The second request was for their personal deliverance from the penalty they had been brought under through the failure of the wise men. These men had not been present when the interview took place between the king and the wise men, and they had not had the opportunity to make the promise which Daniel made later to Nebuchadnezzar. It was not a vain request to ask God for the preservation of their lives from perishing with the rest of the wise men in Babylon. It is very clear from a number of statements in this chapter, and in the book generally, that Daniel had every confidence that God was in control of the circumstances of himself, as well as of his fellows. It should here be noted that confidence in God did not in any way make him self-confident or careless in prayer. The reality of prayer in the life of a Christian is most essential. The believer should never take the view of the fatalist. God requires that His people pray regularly and individually and He will answer in His own good time and according to His will and purpose.

The Thanksgiving and Praise of Daniel

The secret was revealed to Daniel in a night vision and immediately the servant of God expressed his praise and thankfulness to God. He did not wait a moment longer to express his joy before the God of heaven and rejoiced that his confidence in God had been completely justified and his heart was full of joy and thanksgiving. And after the night of revelation and praise was over, his first approach was to Arioch to request the stay of judgment and to be brought into the presence of the king. Here we see the wisdom of Daniel which resulted in a further interview with Nebuchadnezzar whose first words to Daniel were "Art thou able to make known unto me the dream which I have seen …?" 2.26. The answer of Daniel commenced with an implied question, but without waiting for an answer, he stated clearly that the king’s problem was solved by the "God in heaven" v.28. The implied question was clearly intended to reveal to the king the difference between the response from the so-called wise men and that from himself. Theirs was to promote self and to deceive the king, but Daniel’s great desire was to introduce Nebuchadnezzar to the God of heaven.

It is important to note in v.30 that the import of the particular experience described in this chapter is with a view to educating this cruel king and his associates in the whole matter of the power and wisdom of God in controlling the affairs of men.

The Outcome of Daniel’s Prayer

While it is not the purpose of this chapter to expound the details of Nebuchadnezzar’s dream image, it is encouraging to note that Daniel’s faith in, and faithfulness to God ended with the king acknowledging Daniel’s God and Daniel himself being promoted, vv.47,48. It is not difficult to see this as an illustration of 1Sam.2.30, "them that honour me I will honour".

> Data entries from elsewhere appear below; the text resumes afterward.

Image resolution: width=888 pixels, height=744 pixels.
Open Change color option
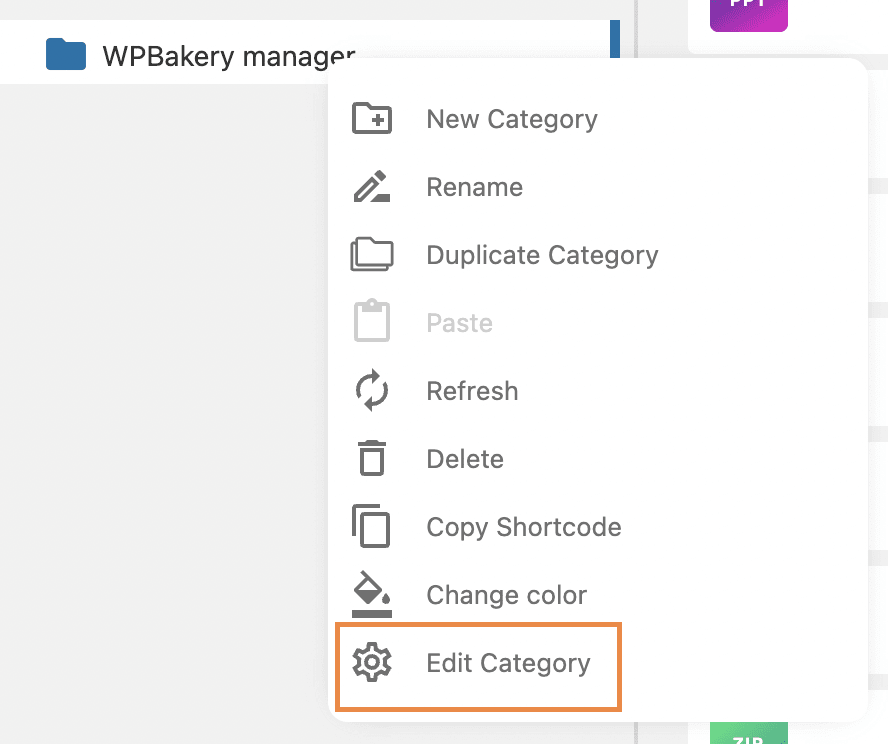(x=506, y=595)
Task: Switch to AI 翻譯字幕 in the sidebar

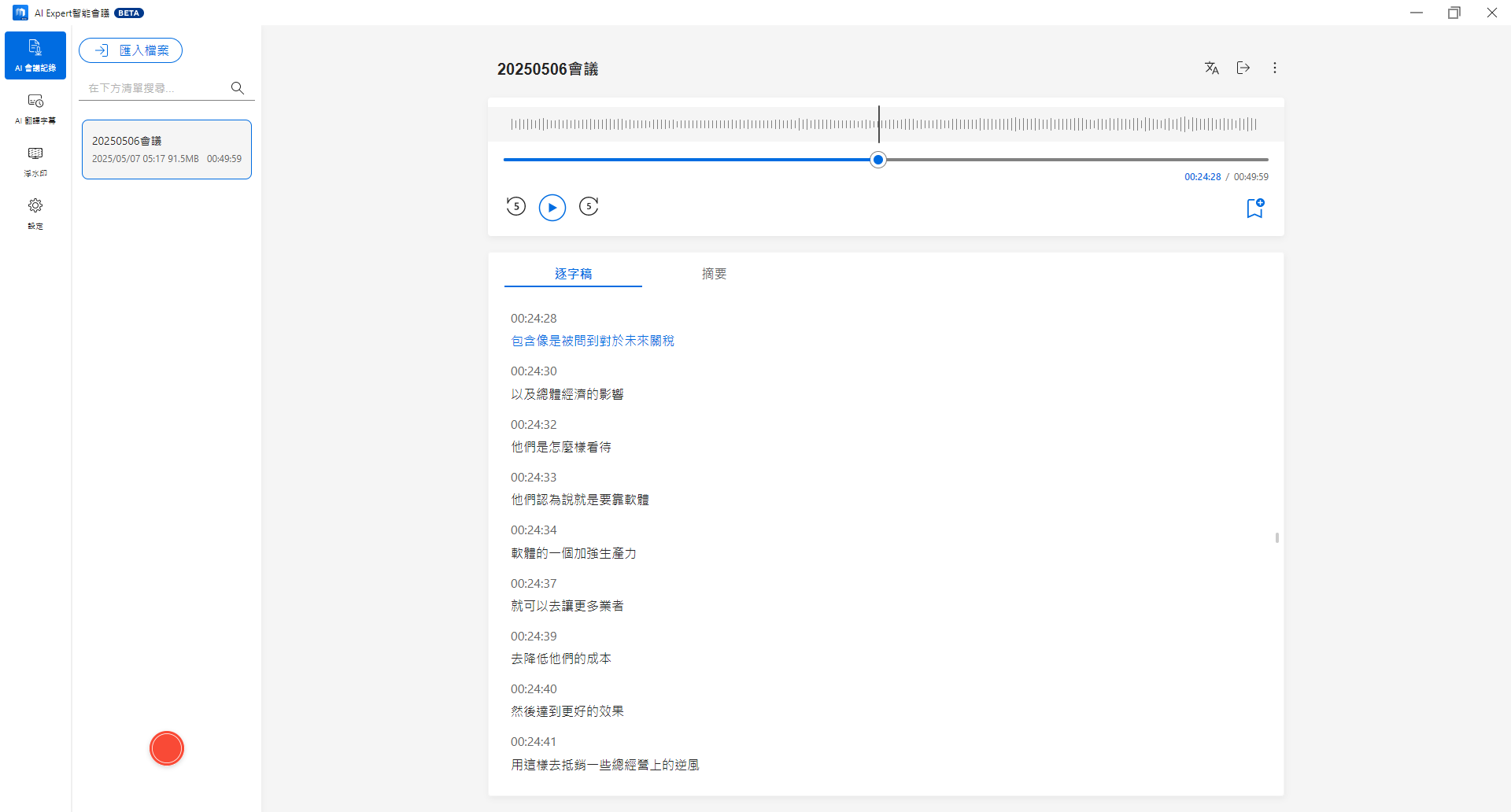Action: (35, 109)
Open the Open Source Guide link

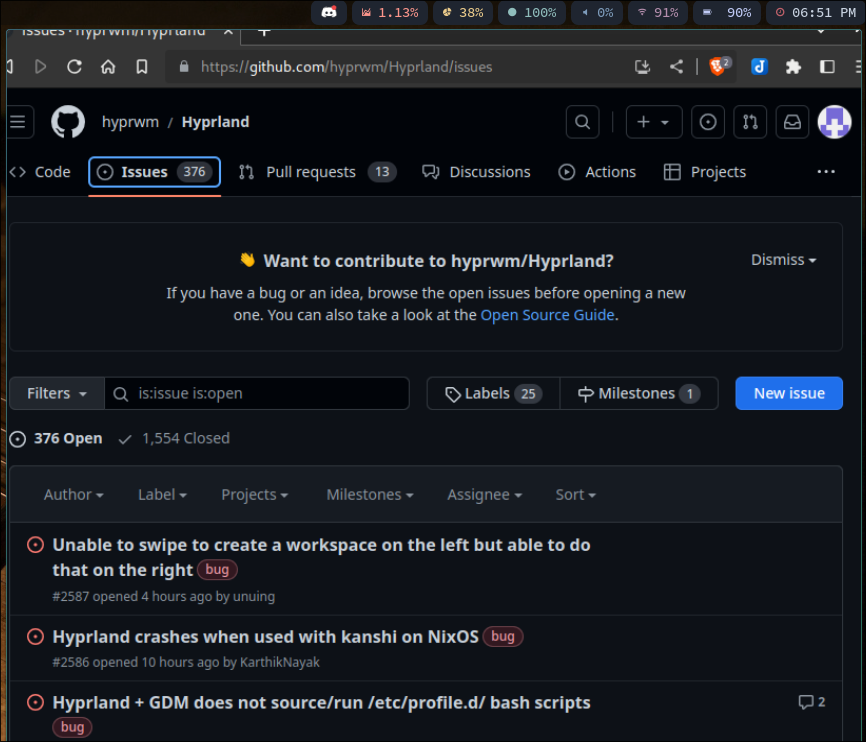[x=547, y=314]

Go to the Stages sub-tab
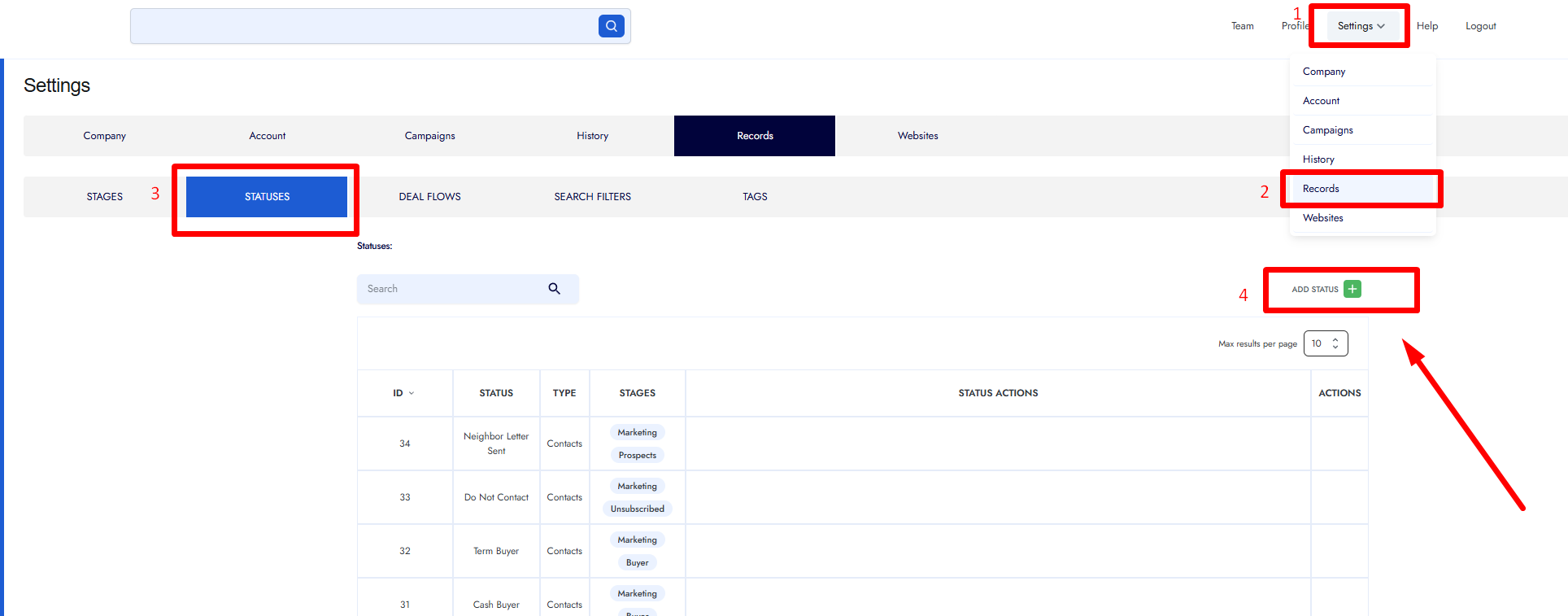(105, 197)
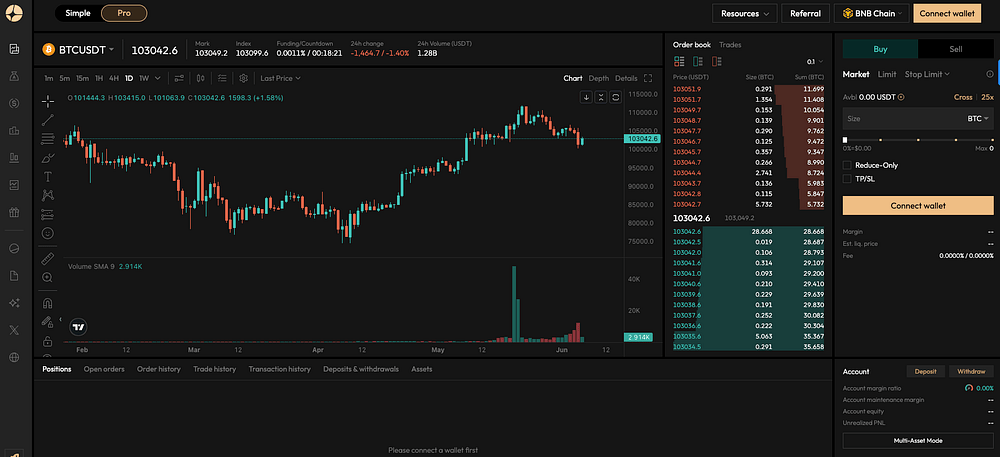
Task: Select the measure ruler tool
Action: [47, 258]
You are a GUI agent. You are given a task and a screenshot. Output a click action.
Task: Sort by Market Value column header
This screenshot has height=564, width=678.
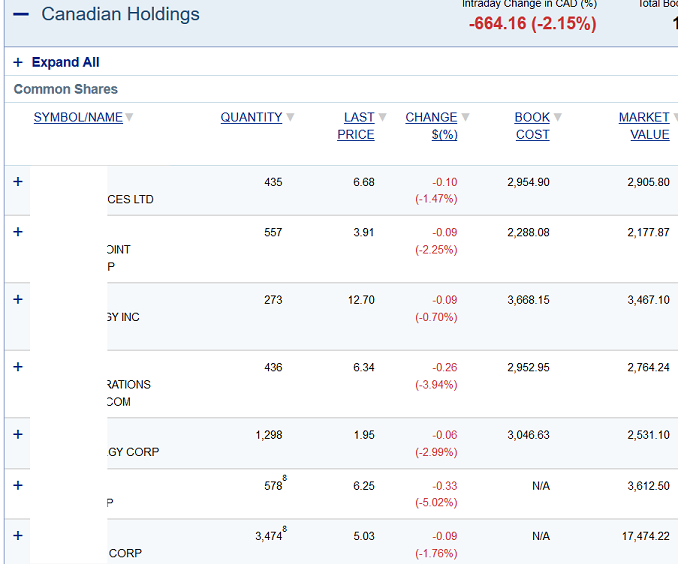(644, 126)
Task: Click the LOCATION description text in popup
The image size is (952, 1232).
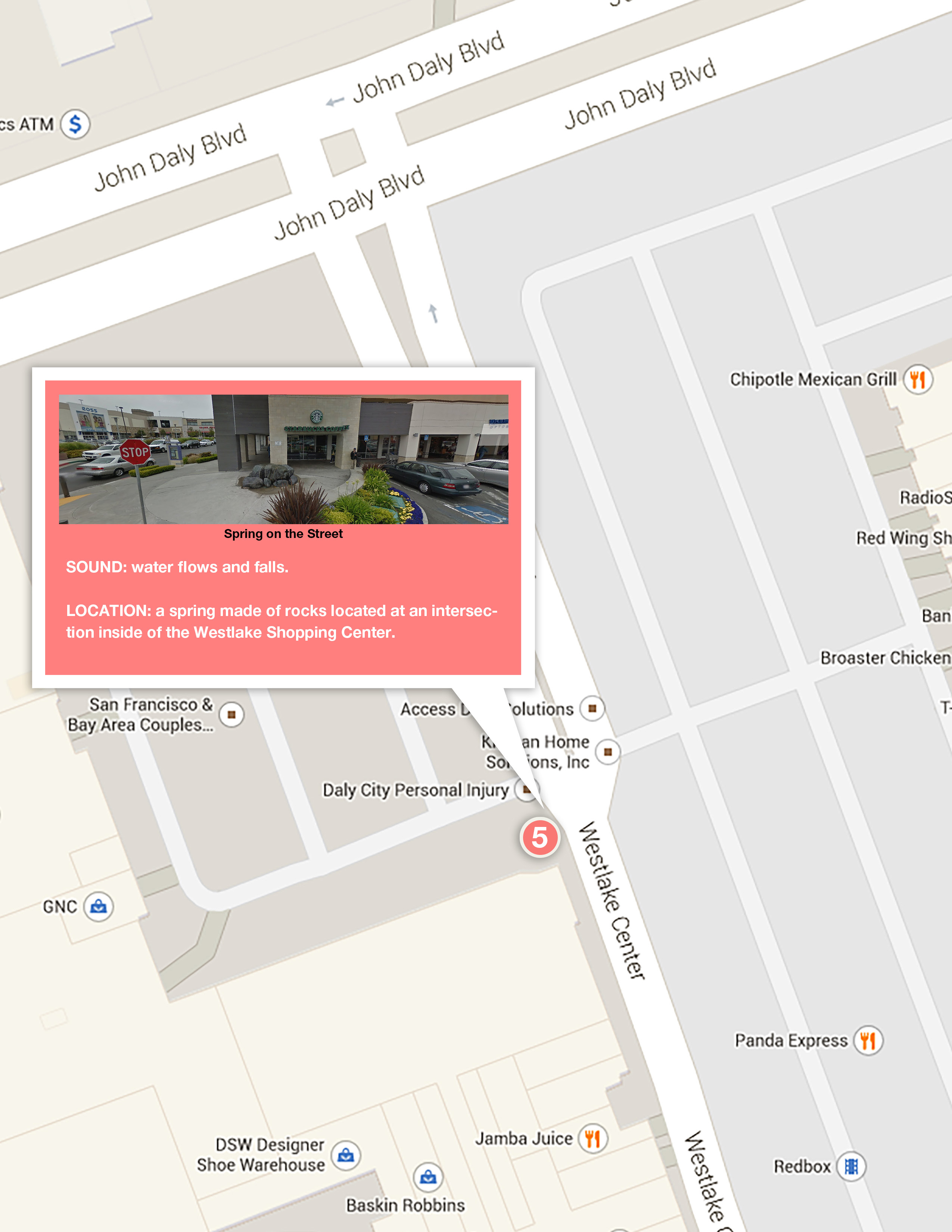Action: coord(281,621)
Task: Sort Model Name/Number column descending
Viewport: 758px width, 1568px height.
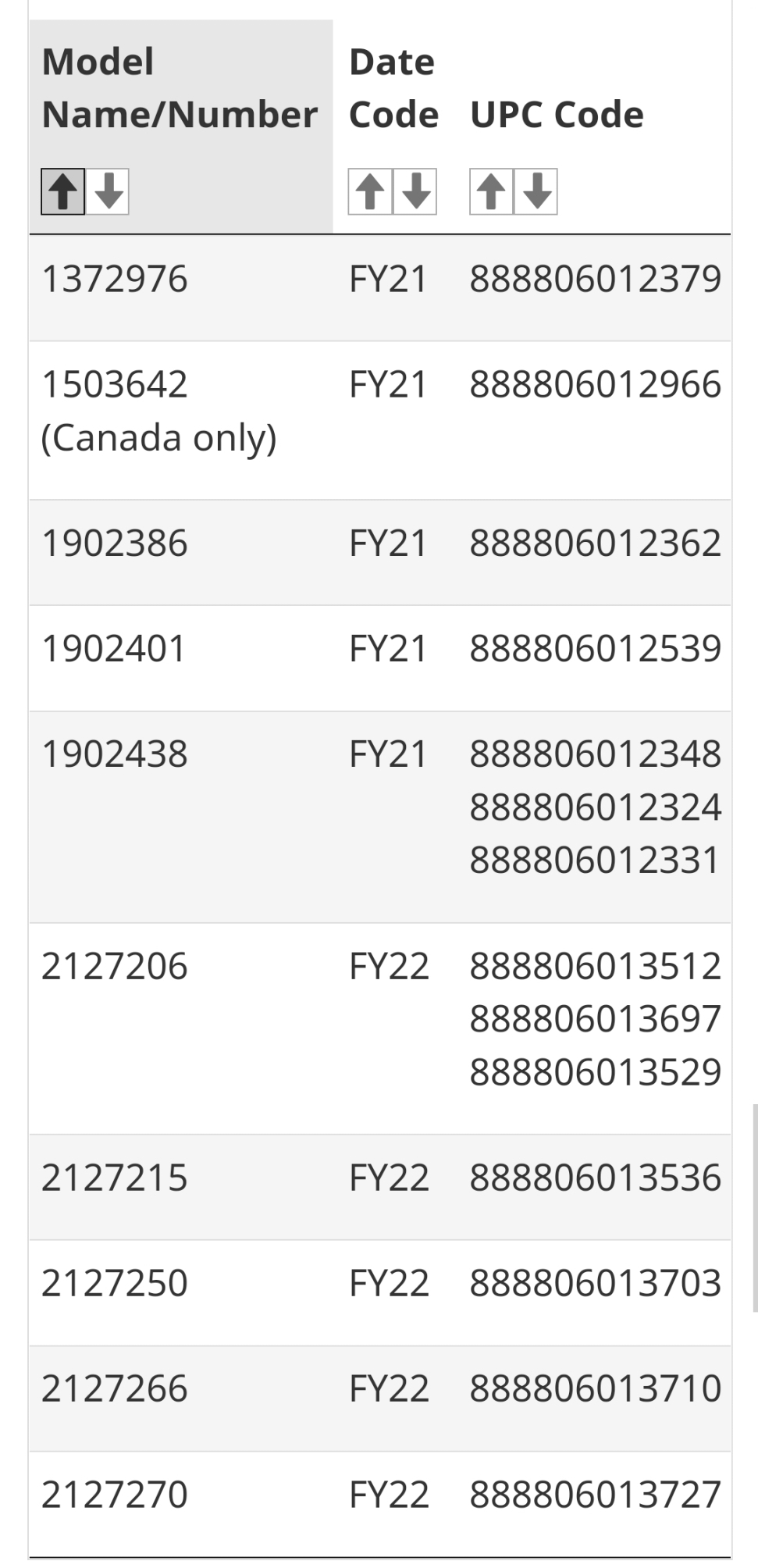Action: 108,191
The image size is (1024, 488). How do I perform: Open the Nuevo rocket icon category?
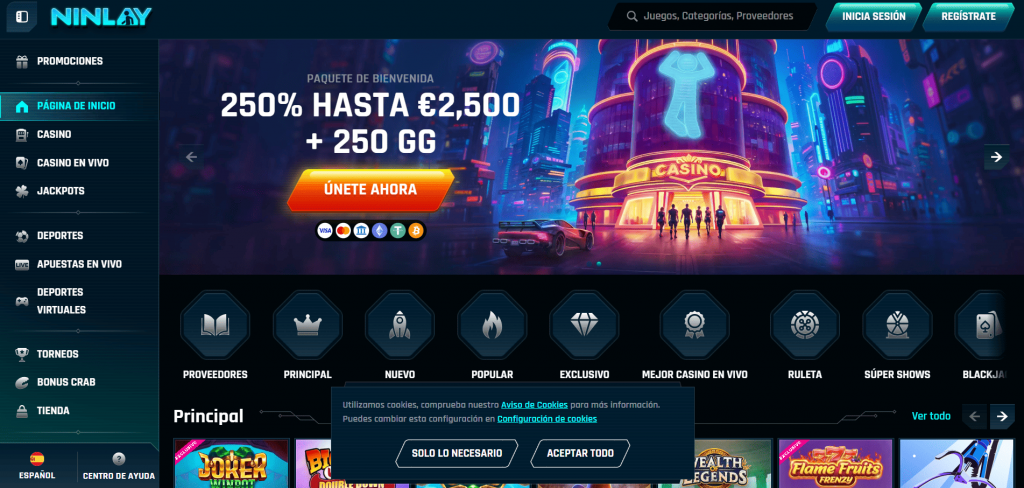pos(400,325)
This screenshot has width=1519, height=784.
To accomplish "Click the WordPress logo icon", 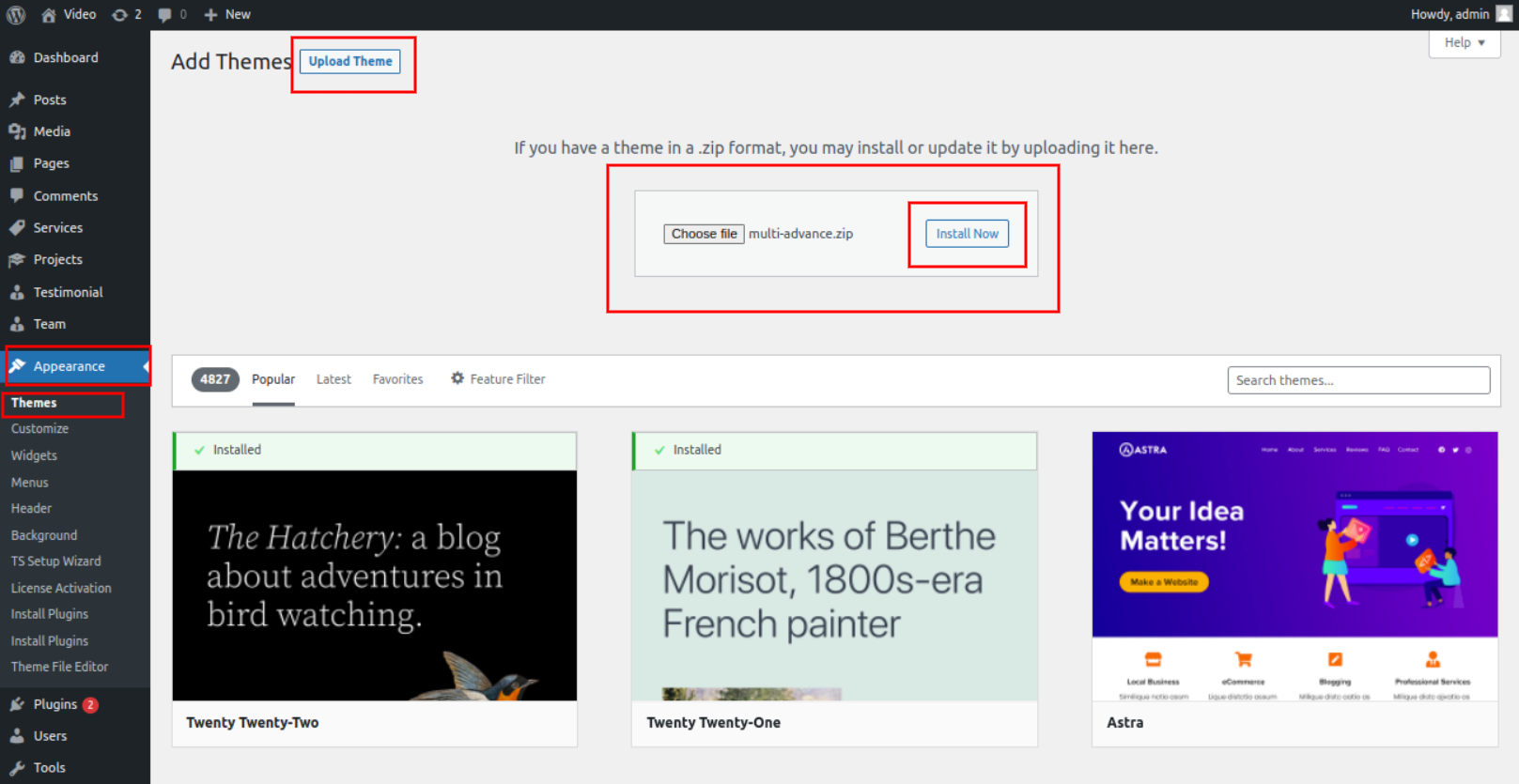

Daniel chapter 5 described the final day of the 25-year reign of Belshazzar. Chapter 6 describes a little of the commencement of the reign of Darius the Mede and includes the implementation of the new administrative organisation within the new empire. In association with these new senior appointments, it also describes a further very significant example of affliction for Daniel caused by his faithfulness in testimony for God. The incident of Daniel in the den of lions has possibly made this the best known chapter in the book.

The early verses of the present chapter reveal the favour that Daniel had soon earned from his new captors, although he would have been about 83 years of age. Many believers have proved that the spiritual and moral requirements of an obedient, sanctified life have not impeded their advancement in their temporal employment. But there have been occasions when such godly features have stirred up the fleshly nature and attitude of their unconverted colleagues, but through humble endurance they have proved that "When a man’s ways please the LORD, He maketh even his enemies to be at peace with him" Prov.16.7. It is clear that there were those who envied Daniel, but they could not find occasion against his life, so they decided they would do it through his adherence to the law of his God, v.5. The incident now to be considered describes the well-known story of the den of lions.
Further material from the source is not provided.